First Pompeian Style, 4th century B.C. to c. 80 B.C.

Characterized by walls decorated with imitation slabs of colored marble. Sometimes the “joins” are represented in raised and molded stucco. Gradually, simple ornamental details were added, such as cornices and garlands, and sometimes figures were even represented. The origins of the first style are uncertain, but the “masonry” technique was used in Greece by the end of the fourth century B.C. and it was common in the houses of Campanian merchants on the island of Delos in the second century B.C.

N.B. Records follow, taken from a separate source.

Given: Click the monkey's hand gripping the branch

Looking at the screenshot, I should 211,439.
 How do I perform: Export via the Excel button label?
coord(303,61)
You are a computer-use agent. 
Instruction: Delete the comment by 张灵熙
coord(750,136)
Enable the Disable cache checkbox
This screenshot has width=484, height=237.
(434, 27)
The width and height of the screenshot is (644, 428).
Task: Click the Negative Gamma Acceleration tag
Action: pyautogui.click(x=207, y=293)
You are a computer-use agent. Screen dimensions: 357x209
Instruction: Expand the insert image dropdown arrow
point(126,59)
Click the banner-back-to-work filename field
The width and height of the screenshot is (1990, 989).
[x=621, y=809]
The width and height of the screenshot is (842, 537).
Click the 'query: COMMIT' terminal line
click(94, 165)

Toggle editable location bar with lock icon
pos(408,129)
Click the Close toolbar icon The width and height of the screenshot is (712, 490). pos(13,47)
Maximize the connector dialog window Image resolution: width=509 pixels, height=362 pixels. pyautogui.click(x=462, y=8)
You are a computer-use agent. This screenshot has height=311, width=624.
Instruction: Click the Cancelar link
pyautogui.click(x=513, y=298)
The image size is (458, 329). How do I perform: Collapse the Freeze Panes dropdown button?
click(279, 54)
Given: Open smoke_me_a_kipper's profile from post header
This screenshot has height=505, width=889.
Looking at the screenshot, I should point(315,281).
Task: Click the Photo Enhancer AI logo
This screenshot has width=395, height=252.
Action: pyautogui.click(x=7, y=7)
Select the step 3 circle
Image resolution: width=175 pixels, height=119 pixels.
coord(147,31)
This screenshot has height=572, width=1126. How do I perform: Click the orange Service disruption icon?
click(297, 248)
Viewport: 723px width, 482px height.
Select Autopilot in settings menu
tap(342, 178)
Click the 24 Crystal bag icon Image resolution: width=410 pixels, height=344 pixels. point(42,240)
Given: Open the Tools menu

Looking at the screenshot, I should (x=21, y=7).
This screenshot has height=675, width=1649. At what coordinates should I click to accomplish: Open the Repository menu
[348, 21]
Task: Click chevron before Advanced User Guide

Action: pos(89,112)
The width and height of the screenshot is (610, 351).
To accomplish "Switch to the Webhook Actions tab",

Second Style, c. 80 B.C. to c. 20 B.C.

Like a stage set, simulates three-dimensional architecture by showing colonnades with broken pediments (usually a central aedicule, or shrine, with flanking wings) in a receding space of gardens and shrines.

Third Style, c. 30 B.C. to c. 60 A.D.

Illusionism is rejected in favor of flat patterns. The columnar motifs are gradually reduced to spindly reed-like columns or linear borders framing monochromatic panels, usually retaining the Second Style rhythm of a central panel with two lateral panels. A large painting from mythology usually dominates the central panel; the side panels often have small isolated flying figures on a monochromatic background.

Fourth Style, c. 60 to 79 A.D.

Some illusionism is reintroduced, with depictions of reed-column architecture or candelabras. The monochromatic panels often have either an isolated figure or a small scene, framed like a painting, in the center. In the simplest version of the style (often just linear motifs on a white ground), the walls are reduced to linear patterns of alternating wide and narrow panels.—T.N.H.